» Text

In this study, researchers investigated the potency and the selectivity profile of vardenafil on phosphodiesterase (PDEs) enzymes, its ability to modify cGMP metabolism and cause relaxation of penile smooth muscle and its effect on erections in vivo under conditions of exogenous nitric oxide (NO) stimulation. PDE isozymes were extracted and purified from human platelets (PDE5) or bovine sources (PDEs 1, 2, 3, 4 and 6). The inhibition of these PDEs and of human recombinant PDEs by vardenafil was determined. The ability to potentiate NO-mediated relaxation and influence cGMP levels in human corpus cavernosum strips was measured in vitro, and erection-inducing activity was demonstrated in conscious rabbits after oral administration together with intravenous doses of sodium nitroprusside (SNP). The effects of vardenafil were compared with those of the well-recognized PDE5 inhibitor, sildenafil (values for sildenafil in brackets). Vardenafil specifically inhibited the hydrolysis of cGMP by PDE5 with an IC50 of 0.7 nM (6.6 nM). In contrast, the IC50 of vardenafil for PDE1 was 180 nM; for PDE6, 11 nM; for PDE2, PDE3 and PDE4, more than 1000 nM. Relative to PDE5, the ratios of the IC50 for PDE1 were 257 (60), for PDE6 16 (7.4). Vardenafil significantly enhanced the SNP-induced relaxation of human trabecular smooth muscle at 3 nM (10 nM). Vardenafil also significantly potentiated both ACh-induced and transmural electrical stimulation-induced relaxation of trabecular smooth muscle. The minimum concentration of vardenafil that significantly potentiated SNP-induced cGMP accumulation was 3 nM (30 nM)[1].

» Work request 1
Do these statements agree with the vardenafil text? (a) The PDE1, 2, 3, 4 and 6 enzymes came from bovine sources. (b) Vardenafil's IC50 for PDE6 was 180 nM. (c) Erections were tested in anesthetized rabbits. Answer yes or no for each, and quote the deciding words.
» Work request 2
In the vardenafil text, why do some figures, such as "(6.6 nM)", appear in parentheses?
» Work request 3
Write what follows the last sentence of the vardenafil text.

» Supplied material

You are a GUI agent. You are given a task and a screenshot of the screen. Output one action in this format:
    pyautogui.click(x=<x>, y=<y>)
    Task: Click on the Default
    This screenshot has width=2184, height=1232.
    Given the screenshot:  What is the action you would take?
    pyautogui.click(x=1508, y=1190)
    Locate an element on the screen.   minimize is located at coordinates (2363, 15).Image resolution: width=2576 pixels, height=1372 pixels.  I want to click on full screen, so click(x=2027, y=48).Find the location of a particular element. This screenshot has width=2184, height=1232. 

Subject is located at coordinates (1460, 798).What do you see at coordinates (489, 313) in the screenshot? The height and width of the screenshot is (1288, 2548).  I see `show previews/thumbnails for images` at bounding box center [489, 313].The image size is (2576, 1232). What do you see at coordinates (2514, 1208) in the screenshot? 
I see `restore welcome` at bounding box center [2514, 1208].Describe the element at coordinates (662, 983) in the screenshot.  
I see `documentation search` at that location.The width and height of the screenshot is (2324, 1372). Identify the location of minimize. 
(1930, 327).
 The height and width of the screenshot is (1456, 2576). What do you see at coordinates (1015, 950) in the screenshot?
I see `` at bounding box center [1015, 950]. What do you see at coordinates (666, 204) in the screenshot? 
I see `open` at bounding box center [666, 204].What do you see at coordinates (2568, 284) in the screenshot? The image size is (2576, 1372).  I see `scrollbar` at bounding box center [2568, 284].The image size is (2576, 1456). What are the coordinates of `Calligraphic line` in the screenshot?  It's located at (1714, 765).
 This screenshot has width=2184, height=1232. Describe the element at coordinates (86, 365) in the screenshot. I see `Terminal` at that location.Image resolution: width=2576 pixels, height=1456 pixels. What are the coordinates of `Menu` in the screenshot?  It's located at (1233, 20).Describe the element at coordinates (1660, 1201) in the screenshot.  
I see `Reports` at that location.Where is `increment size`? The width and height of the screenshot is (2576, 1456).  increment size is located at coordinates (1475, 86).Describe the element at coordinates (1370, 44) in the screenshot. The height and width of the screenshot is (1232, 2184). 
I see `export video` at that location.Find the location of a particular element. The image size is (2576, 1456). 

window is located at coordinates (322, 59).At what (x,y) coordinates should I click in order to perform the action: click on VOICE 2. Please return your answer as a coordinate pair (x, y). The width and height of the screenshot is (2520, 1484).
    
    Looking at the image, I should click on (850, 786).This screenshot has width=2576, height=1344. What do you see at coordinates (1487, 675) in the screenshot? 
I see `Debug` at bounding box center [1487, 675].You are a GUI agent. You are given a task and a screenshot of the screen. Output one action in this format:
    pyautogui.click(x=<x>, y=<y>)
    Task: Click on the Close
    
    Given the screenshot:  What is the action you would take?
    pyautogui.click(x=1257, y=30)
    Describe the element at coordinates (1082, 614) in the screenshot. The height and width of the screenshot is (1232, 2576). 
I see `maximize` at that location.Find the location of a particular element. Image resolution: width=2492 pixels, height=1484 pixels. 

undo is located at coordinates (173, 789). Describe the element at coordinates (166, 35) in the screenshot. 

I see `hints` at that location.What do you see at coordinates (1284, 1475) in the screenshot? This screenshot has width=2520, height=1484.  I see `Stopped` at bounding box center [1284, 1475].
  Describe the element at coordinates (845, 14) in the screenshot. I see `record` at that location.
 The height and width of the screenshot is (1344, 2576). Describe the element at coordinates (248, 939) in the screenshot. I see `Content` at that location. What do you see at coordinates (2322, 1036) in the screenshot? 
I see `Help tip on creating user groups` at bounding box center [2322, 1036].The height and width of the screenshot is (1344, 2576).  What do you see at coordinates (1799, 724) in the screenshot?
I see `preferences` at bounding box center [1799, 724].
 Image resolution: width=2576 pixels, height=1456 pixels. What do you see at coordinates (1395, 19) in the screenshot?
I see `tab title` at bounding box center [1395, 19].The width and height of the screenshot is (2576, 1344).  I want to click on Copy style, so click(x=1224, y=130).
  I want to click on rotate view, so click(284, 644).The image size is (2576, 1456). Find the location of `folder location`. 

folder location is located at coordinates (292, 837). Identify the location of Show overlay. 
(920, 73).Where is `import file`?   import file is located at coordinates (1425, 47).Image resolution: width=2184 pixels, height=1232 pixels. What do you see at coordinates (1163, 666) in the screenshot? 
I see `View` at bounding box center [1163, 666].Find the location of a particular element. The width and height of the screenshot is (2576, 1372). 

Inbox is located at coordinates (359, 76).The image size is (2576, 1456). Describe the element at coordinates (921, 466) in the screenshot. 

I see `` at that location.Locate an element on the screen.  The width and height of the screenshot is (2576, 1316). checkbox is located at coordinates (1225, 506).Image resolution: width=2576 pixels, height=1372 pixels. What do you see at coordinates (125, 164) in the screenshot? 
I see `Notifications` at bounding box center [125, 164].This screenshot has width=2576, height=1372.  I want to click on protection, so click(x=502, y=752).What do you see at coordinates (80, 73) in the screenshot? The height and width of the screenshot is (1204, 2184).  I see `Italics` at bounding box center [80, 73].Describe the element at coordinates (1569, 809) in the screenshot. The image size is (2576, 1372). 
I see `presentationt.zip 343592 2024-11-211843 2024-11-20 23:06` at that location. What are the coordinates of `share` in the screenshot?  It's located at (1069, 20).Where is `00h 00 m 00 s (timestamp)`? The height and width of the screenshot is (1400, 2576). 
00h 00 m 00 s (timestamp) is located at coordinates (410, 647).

» Answer section 1
(a) Yes: "bovine sources (PDEs 1, 2, 3, 4 and 6)". (b) No: "for PDE6, 11 nM". (c) No: "in conscious rabbits".

» Answer section 2
They are the values for sildenafil, because the study compared vardenafil with this well-recognized PDE5 inhibitor. The text states that the sildenafil values are in brackets.

» Answer section 3
Animal/Disease Models: Male rat (9weeks old) underwent surgery for laparotomy or bilateral cavernous nerve (CN) crush injury[4]
Doses: 0.03 mg/kg
Route of Administration: intravenous (iv) injection
Experimental Results: Restored normal erectile responses with a combind administration of BAY 60-4552 (0.03, 0.3 mg/kg).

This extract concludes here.